Cuando Alfredo supo la noticia no lo podía creer. Apenas tres días antes habían compartido unas palabras en la estación de gasolina. Se le veía feliz en su nuevo auto, en compañía de su hermosa mujer. Para Simón, la repentina muerte de Antonio fue la inevitable concreción de sus peores vaticinios. Ocho días antes, habían conversado y bebido hasta altas horas de la madrugada en una reconocida tasca de la ciudad. Lo vio llorar como un niño, maldecir y golpear reiteradamente sobre la barra, con los ojos enrojecidos y el rostro descompuesto. Comprendió entonces que el dinero no podía comprar la felicidad; que la felicidad comprada era en el fondo, una variación del desamparo.
Alfredo llegó al velorio a eso de las ocho de la noche. Le dio el sentido pésame a la viuda, saludó cortésmente a algunos conocidos. Una hora más tarde, Simón hizo acto de presencia en la sala velatoria. Siguió el rito de cortesía, habitual en estos casos. La viuda es realmente hermosa, pensó, en tanto que ésta se alejaba lentamente, entre sillas vacías y personas vestidas de negro. Al poco rato, Alfredo salió al patio a fumarse un Belmont Light. Entonces Simón se le acercó y le pidió fuego, pues también tenía ganas de echarse una fumadita.
—¡Disculpe! —encendió el cigarrillo acercándose a la mano de Alfredo, luego soltó la bocanada a un lado— ¿De dónde conocía usted a Antonio?
—De la Universidad… ¿Y usted?
—Del gimnasio. Yo era su entrenador.
—¡Qué cosas, vale! —exclamó Alfredo, tras unos instantes de silencio—. ¿Cómo un tipo con tanto dinero, con mujeres, tremenda nave, y tanto éxito en los estudios, iba a tentar contra su vida? ¿Yo realmente no lo entiendo?
Simón carraspeó con sutileza y entonces le preguntó que si Antonio alguna vez le había comentado de sus negocios. Por supuesto, siempre me hablaba de lo bien que le iba; así como también me comentaba de las aventuras amorosas que de cuando en cuando sostenía con chicas de la universidad. En fin, el tipo se las traía. No era ningún bobo, para qué… Una vez me dijo que sus negocios marchaban tan estupendamente, que ya había pedido un peugeot, el más lujoso… y mire usted que era verdad…

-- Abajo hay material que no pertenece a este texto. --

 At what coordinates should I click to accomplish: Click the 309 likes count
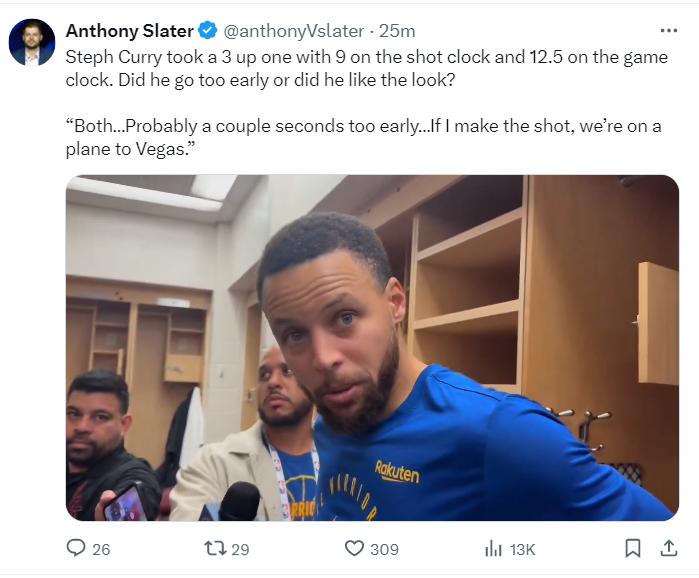[x=384, y=549]
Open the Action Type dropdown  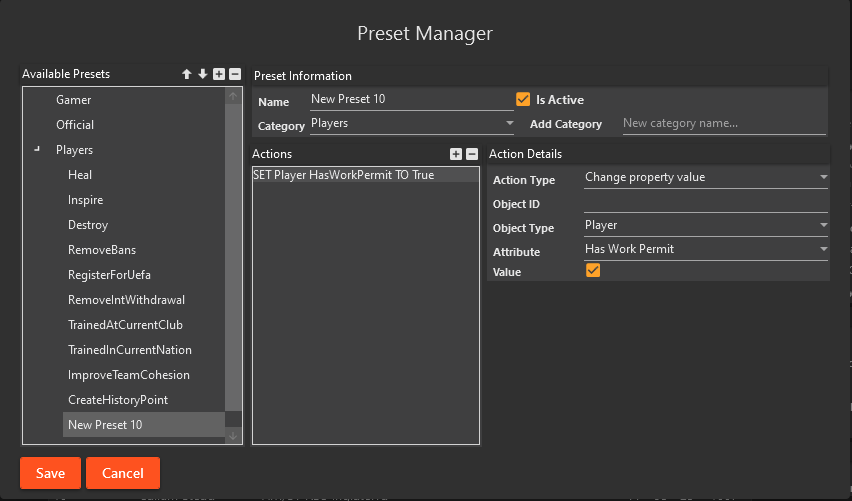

De manera mecánica, y sin que ninguno lo sugiriese, se acercaron a la entrada principal del recinto, a unos metros de donde yacía Antonio Colmenares y allí se sentaron. Se presentaron de modo formal. Al cabo de unos minutos, Simón comentó que hacía aproximadamente unos dos meses que Antonio llegaba al gimnasio con cara de pocos amigos. Una vez me dijo con voz quejumbrosa que en cosas de negocios no podía haber amigos, sino clientes; me miró con ojos aguados y luego me palmeó en el hombro. Se le veía extraño, muy extraño. Quince días después, si mal no recuerdo, me dijo que iba a marcharse de la ciudad, que tenía un negocio muy bueno entre manos, pero para poder cerrarlo, debo marcharme por unos días. Te voy a pedir un favor, si por casualidad alguien viene a preguntar por mí, le dices que tengo tiempo que no vengo por acá, no es por nada malo; por favor, hazme esa segunda… Le dije que no se preocupara, sabes que puedes contar conmigo… Gracias, Simón. Hasta luego.
—Vale, pero qué extraño…—Alfredo alargó la mano y tomó un vaso de café—. Más o menos para esa época, Antonio lucía más feliz que nunca. Recuerdo que luego de las clases salíamos a bailar, muchas veces acompañados por Mónica. Claro, en otras ocasiones acompañados por otras chicas, usted sabe ¿no?, y siempre nos comentaba de sus planes futuros. Nunca nos habló de algún viaje de negocios. De los únicos viajes que nos hablaba, era de los que había hecho para conocer el mundo, y de los que pensaba hacer algún día. Por ejemplo, de aquella vez que estuvo en París, o cuando conoció las Pirámides o el Cuzco...
Simón lo miró con expresión perpleja. Se bebió el café de un sorbo. De pronto se quedó mirando fijamente hacia la calle. Un grupo de hombres departía parados en la acera, con vasos en las manos, tal vez tomaban güisqui; parecían divertirse bastante, pues sonreían sin cesar. Entre ellos, reconoció al tipo que en más de una ocasión estuvo por el gimnasio, preguntando por Antonio. Entonces se estremeció, sin saber por qué.
Al rato se despidieron con un breve apretón de manos. Alfredo se dirigió a la sala de baño. Simón, por su parte, salió nuevamente al patio, con el celular pegado a la oreja.